Arrange the lines from the one containing "How do I perform: Click the word" through the last line below, both included, as a Markdown table with columns Row and Text, numbering each row and leaving out blank lines.

— Begin Entries —

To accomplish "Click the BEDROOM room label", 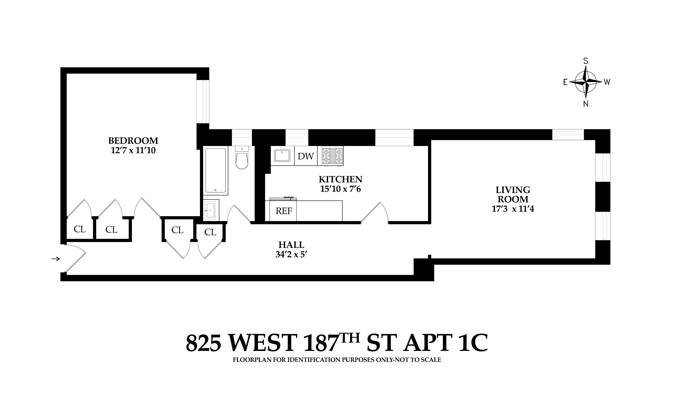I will tap(133, 141).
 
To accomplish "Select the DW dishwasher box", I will tap(306, 156).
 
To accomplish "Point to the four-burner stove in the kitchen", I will tap(332, 156).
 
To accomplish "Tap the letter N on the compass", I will tap(586, 104).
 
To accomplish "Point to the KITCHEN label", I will tap(340, 180).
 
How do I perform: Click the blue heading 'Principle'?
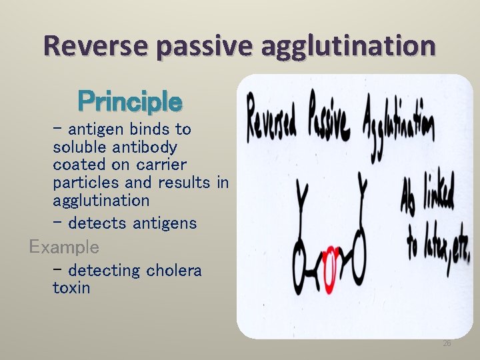tap(129, 102)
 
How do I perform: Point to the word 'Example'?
tap(64, 247)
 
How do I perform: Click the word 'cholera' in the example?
tap(174, 271)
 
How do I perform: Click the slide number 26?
tap(447, 343)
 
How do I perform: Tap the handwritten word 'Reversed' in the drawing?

— End Entries —

__Correct output__:
| Row | Text |
|---|---|
| 1 | How do I perform: Click the word 'cholera' in the example? |
| 2 | tap(174, 271) |
| 3 | How do I perform: Click the slide number 26? |
| 4 | tap(447, 343) |
| 5 | How do I perform: Tap the handwritten word 'Reversed' in the drawing? |